Swan, class warfare, and the economic ‘wisdom’ of melting the ice caps

It was a week which started with Federal Treasurer Wayne Swan having a go at the mining billionaires for distorting our democracy, but which soon entered a new phase whereby the Labor party illustrated the rather narrow range within which our two party system apparently has room to move.

Image credit: Alan Porritt(AAP) from http://www.abc.net.au/environment/articles/2010/05/11/2896442.htm

Swan called out “the greed of a wildly irresponsible few” mining magnates for using their cash to distort public debate around the mining tax and carbon tax, telling the  National Press Club on March 5 that “the debate over the future of our country is at risk of being distorted and decided not by the strength of ideas, but the strength of influence.”

Swan Described this as “…a deeply disturbing development that we must understand properly so that we can resist it forcefully.”

Agreeable sentiments, to be sure.

This ruffled a few feathers, with Shadow Treasurer Joe Hockey and former Victorian premier Jeff Kennett accusing Swan of engaging in “class warfare”.

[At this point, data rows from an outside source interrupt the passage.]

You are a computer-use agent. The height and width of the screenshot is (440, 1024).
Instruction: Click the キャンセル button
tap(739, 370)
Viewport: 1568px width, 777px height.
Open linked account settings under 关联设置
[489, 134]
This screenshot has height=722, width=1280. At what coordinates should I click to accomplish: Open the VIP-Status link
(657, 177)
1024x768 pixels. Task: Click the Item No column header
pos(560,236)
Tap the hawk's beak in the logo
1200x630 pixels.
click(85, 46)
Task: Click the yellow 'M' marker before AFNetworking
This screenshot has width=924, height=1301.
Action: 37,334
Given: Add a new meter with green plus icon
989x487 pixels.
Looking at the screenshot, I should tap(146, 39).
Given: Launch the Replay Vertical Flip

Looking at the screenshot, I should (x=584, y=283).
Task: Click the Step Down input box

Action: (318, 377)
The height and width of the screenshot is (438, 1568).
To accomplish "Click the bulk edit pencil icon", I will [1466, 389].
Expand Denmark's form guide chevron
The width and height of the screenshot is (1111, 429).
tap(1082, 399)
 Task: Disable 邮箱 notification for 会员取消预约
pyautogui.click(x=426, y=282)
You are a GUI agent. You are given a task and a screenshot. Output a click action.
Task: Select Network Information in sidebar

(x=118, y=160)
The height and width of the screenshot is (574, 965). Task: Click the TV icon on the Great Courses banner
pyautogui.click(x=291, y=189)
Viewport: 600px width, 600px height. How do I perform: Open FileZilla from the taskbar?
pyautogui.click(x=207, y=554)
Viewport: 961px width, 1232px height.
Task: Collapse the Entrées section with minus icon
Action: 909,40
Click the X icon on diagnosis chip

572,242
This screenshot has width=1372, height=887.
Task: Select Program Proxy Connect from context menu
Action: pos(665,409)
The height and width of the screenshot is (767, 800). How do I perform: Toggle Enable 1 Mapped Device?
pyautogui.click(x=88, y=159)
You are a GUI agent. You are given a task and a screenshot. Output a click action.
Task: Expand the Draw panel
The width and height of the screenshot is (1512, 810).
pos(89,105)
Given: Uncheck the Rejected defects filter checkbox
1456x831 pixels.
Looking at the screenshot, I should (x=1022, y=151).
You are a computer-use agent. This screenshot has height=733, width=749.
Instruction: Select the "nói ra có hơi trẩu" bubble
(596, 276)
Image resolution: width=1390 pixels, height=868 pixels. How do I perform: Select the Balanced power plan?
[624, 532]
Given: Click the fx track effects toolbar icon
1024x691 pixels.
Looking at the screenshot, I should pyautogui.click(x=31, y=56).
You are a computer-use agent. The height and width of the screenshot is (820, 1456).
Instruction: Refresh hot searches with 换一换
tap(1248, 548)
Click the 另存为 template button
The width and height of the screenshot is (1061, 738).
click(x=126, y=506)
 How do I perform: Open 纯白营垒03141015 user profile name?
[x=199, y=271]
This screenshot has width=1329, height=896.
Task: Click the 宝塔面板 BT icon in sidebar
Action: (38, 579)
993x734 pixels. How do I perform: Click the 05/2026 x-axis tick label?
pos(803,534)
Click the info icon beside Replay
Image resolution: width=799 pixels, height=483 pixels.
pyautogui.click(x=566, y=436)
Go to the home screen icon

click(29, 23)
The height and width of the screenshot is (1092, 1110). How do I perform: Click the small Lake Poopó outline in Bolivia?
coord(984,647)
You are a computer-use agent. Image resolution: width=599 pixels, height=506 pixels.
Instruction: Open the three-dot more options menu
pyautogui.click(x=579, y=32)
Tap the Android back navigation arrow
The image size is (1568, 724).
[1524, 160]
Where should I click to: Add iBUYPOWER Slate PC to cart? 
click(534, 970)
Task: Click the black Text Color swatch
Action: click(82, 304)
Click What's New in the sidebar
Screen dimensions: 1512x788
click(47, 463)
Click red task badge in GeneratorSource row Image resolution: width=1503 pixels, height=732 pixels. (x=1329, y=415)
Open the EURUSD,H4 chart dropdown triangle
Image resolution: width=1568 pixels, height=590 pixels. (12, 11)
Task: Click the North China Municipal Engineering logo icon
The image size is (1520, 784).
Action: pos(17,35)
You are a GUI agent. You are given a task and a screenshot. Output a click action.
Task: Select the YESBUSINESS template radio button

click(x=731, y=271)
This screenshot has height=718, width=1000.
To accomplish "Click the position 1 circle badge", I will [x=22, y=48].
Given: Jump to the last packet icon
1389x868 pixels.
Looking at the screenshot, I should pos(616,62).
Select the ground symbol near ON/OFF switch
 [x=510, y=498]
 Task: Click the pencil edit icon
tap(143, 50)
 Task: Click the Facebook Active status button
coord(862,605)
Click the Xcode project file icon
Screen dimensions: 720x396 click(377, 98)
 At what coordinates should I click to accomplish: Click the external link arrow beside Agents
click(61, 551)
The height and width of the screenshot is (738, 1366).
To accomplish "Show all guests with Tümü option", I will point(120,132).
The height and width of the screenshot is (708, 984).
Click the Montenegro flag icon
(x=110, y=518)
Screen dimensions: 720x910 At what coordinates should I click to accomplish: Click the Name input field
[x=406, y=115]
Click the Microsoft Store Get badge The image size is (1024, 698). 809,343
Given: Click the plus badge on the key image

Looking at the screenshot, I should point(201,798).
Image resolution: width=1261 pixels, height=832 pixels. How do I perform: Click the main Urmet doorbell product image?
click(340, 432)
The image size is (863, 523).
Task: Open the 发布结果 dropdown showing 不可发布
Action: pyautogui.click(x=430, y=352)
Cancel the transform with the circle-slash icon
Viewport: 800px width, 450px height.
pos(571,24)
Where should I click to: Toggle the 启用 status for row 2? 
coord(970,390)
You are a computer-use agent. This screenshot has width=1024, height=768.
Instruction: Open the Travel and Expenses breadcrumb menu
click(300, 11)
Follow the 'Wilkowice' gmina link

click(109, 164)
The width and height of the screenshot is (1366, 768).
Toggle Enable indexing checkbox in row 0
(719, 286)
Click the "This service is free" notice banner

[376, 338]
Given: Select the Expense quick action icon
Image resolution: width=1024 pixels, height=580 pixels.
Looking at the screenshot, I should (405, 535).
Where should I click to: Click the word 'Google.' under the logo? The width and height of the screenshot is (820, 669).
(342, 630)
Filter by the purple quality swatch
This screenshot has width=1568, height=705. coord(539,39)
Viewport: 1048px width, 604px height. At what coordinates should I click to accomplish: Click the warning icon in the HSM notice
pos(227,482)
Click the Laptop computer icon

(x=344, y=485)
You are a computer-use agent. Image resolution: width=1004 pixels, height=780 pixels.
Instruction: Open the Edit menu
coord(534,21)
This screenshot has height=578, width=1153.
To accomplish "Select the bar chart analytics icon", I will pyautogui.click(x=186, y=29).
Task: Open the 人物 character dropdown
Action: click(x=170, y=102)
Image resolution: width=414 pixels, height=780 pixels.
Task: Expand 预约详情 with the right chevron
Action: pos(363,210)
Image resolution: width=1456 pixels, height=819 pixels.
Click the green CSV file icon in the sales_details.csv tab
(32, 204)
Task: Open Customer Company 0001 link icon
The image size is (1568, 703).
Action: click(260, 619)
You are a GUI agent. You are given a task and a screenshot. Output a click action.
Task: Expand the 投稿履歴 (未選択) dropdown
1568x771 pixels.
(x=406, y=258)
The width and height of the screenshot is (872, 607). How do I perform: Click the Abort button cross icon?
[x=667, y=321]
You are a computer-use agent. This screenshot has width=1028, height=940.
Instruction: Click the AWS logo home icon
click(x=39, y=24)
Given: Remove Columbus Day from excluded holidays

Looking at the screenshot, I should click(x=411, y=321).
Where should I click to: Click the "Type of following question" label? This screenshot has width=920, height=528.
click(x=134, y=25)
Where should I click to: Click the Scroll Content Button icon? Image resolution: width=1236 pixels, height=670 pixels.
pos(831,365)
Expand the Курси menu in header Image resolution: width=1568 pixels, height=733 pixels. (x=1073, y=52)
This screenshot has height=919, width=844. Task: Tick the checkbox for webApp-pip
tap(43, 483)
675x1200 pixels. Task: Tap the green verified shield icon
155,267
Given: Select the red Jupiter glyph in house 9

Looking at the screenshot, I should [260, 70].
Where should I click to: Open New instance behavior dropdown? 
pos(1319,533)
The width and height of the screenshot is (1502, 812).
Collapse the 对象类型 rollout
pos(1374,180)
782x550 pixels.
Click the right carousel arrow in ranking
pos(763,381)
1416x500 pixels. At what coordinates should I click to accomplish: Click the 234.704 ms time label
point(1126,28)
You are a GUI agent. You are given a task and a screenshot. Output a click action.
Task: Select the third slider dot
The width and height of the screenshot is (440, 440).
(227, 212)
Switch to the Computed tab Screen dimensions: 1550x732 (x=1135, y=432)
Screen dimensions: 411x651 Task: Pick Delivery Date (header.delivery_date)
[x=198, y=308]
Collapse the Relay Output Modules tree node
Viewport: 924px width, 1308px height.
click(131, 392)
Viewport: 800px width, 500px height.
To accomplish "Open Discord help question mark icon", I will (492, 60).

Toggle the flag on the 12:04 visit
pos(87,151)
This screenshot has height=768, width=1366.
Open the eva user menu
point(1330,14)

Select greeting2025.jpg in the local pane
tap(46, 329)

Just as this brouhaha was developing, an internal Greenpeace document outlining campaign strategies to try and stop or slow down the massive expansion in Australian coal and unconventional gas exports conveniently found its way into the media’s hands. Conservative commentators in turn demanded that Swan and his ALP cohorts condemn the document. If Swan wanted to escalate his supposed agitation for ‘class warfare’, here was his chance; he could defend Greenpeace’s right to question the wisdom of the mining expansion, or at the very least just keep his mouth shut. Instead he obligingly sunk the boot into Greenpeace, describing them as ‘deeply irresponsible’ and ‘irrational’ and said that “The coal industry is a very important part of our national economy, it’s a very important part of our energy supply and I think it’s very important to the global economy.”

Greenpeace Pasha Bulker laser projector stunt, 2007. Image from http://knowledge.allianz.com/energy/fossil_fuels/?673/energy-profile-coal

Federal Trade Minister Craig Emerson then also weighed in, telling Sky News that Greenpeace activists were “delusional” and were living in “fantasy land” and said that ‘‘The idea of flicking a switch from coal and other fossil fuels to renewable energy cannot be done.’’ Emerson claimed that moving from coal to renewables would cause “a global depression” and “would mean mass starvation”.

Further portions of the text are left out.